START SOURCE INFORMATION
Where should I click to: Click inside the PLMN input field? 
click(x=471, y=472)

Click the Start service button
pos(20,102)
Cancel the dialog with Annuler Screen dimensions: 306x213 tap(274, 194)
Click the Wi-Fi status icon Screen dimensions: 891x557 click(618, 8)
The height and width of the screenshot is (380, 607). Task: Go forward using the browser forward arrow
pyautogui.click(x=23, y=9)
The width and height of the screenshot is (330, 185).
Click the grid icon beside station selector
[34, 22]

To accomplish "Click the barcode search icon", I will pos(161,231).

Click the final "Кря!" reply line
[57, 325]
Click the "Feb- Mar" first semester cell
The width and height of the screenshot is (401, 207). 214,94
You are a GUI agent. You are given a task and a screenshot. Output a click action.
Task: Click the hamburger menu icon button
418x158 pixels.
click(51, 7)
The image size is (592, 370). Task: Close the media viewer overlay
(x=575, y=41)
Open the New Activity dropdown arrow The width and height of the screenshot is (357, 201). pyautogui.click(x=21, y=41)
END SOURCE INFORMATION
START SOURCE INFORMATION
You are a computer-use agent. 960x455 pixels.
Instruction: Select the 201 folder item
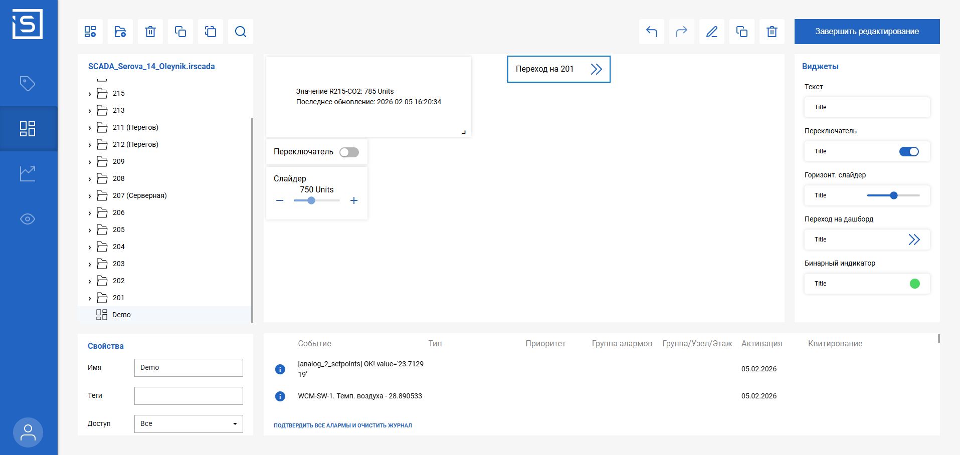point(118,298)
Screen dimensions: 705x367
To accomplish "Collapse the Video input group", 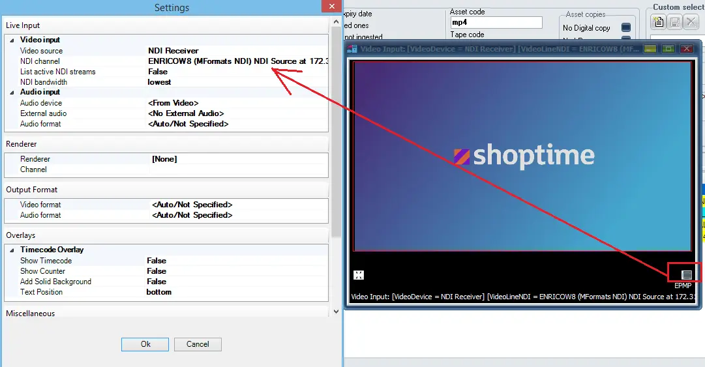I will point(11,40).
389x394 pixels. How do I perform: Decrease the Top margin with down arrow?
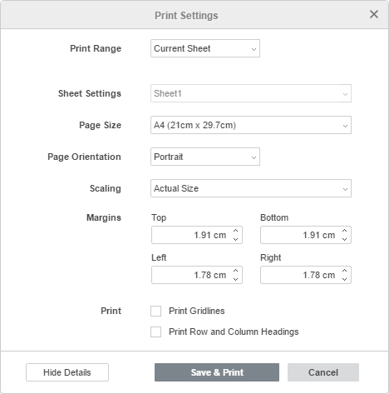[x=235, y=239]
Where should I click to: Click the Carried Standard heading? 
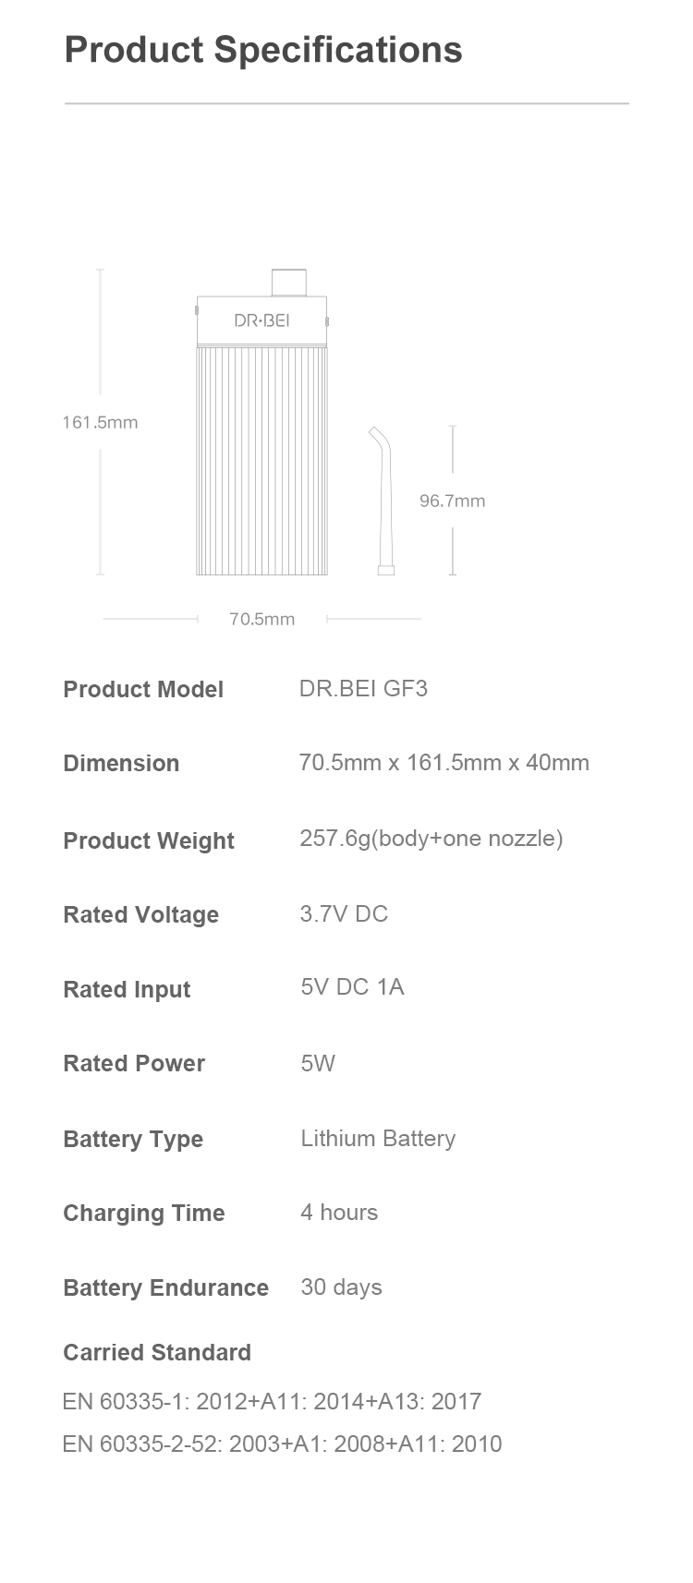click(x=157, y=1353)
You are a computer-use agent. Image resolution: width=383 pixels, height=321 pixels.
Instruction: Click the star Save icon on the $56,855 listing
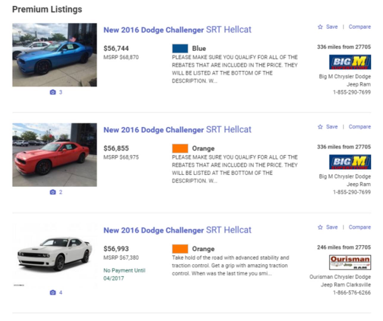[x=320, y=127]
END SOURCE INFORMATION
START SOURCE INFORMATION
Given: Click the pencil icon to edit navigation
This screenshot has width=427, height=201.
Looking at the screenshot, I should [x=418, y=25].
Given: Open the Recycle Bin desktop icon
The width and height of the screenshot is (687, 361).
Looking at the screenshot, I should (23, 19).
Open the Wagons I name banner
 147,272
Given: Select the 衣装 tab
END SOURCE INFORMATION
Restate word for word the lines in the material above from the one with "Given: Click the" to the one with "Given: Select the 衣装 tab"; both of those lines count, and nothing else does.

-- RESULT BELOW --
Given: Click the pencil icon to edit navigation
This screenshot has width=427, height=201.
Looking at the screenshot, I should [x=418, y=25].
Given: Open the Recycle Bin desktop icon
The width and height of the screenshot is (687, 361).
Looking at the screenshot, I should (23, 19).
Open the Wagons I name banner
 147,272
Given: Select the 衣装 tab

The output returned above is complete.